Autechre’s Oversteps 2012 album was fundamentally algorithmic. I’ve aggregated extracts from interviews that mention this. I love how one extract hints at a system of multiple algorithms tracking and responding to each other. 

Source: How much do algorithms figure into your compositions as of late? : “Quite a lot. Algorithms are a great way of compressing your style… It has always been important to us to be able to reduce something that happened manually into something that is contained in an algorithm. Then the algorithm allows us to add a bit more flair or a bit more deviation that we would also do ourselves in a little script. Just a few slight tweaks can spin it out into all sorts of recreations. It’s a great way to spawn yourself if you like (laughs), and spawn your actions. It’s an addictive way to work. Programs like Max allow you to reduce these ideas to collections of numbers and scenarios that are recallable, cascade-able, even nest-able.”

Other source: “You’ve got a system. And you are listening to what the output from that system is.

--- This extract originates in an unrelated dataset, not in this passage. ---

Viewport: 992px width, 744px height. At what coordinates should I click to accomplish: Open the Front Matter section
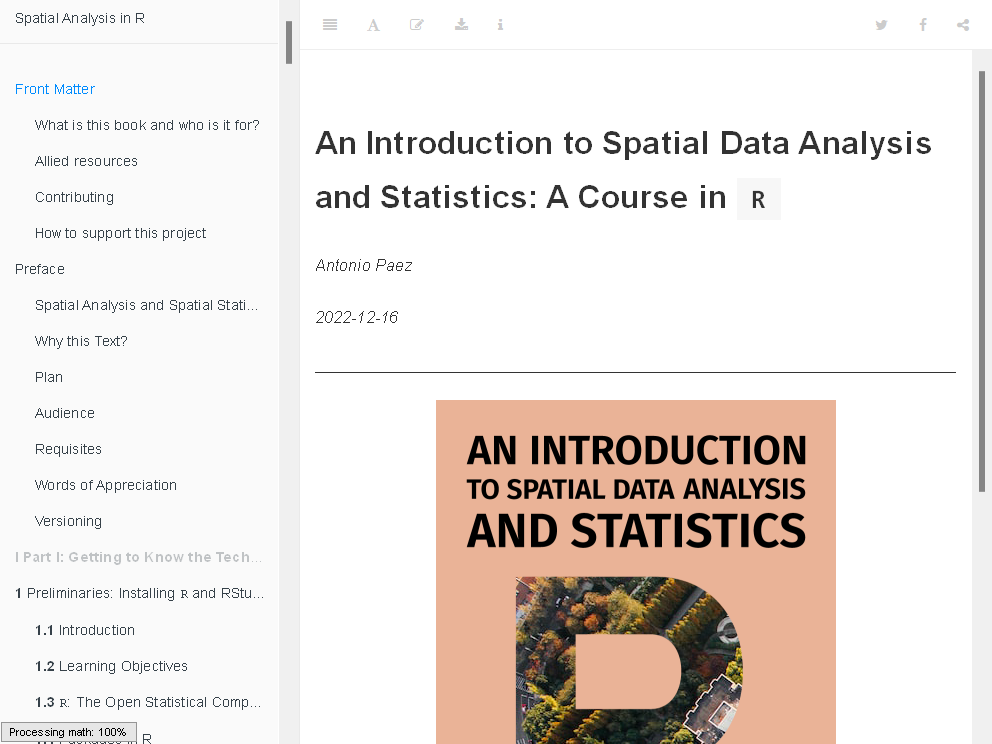tap(55, 89)
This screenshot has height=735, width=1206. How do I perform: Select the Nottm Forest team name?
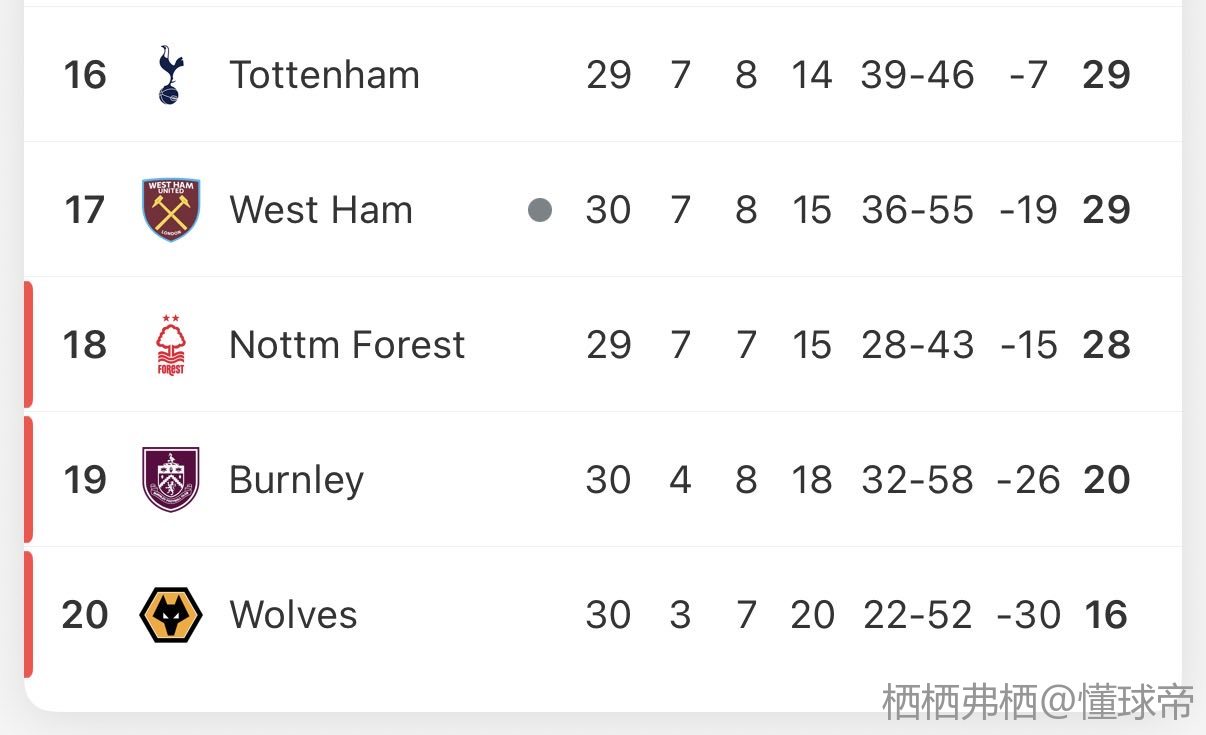click(347, 345)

Much of the system involves talking to each other and listening to each other to see where they are and they say, ‘If you are doing THAT then I’ll do THIS, and if THIS happens then THIS action will happen.’ We’ve been programming stuff like this for twelve years.”

…we made our own midi-sync algorithm this year which worked perfectly and it’s way tighter than the one you’re supposed to use. And it’s unique to our system. It was a major major thing. We made it using trial and error, it took about two weeks but most of it we did in one day.”

“Then,” Rob adds, “there were a few hours of disbelief – ‘Is this actually working as we see it?'”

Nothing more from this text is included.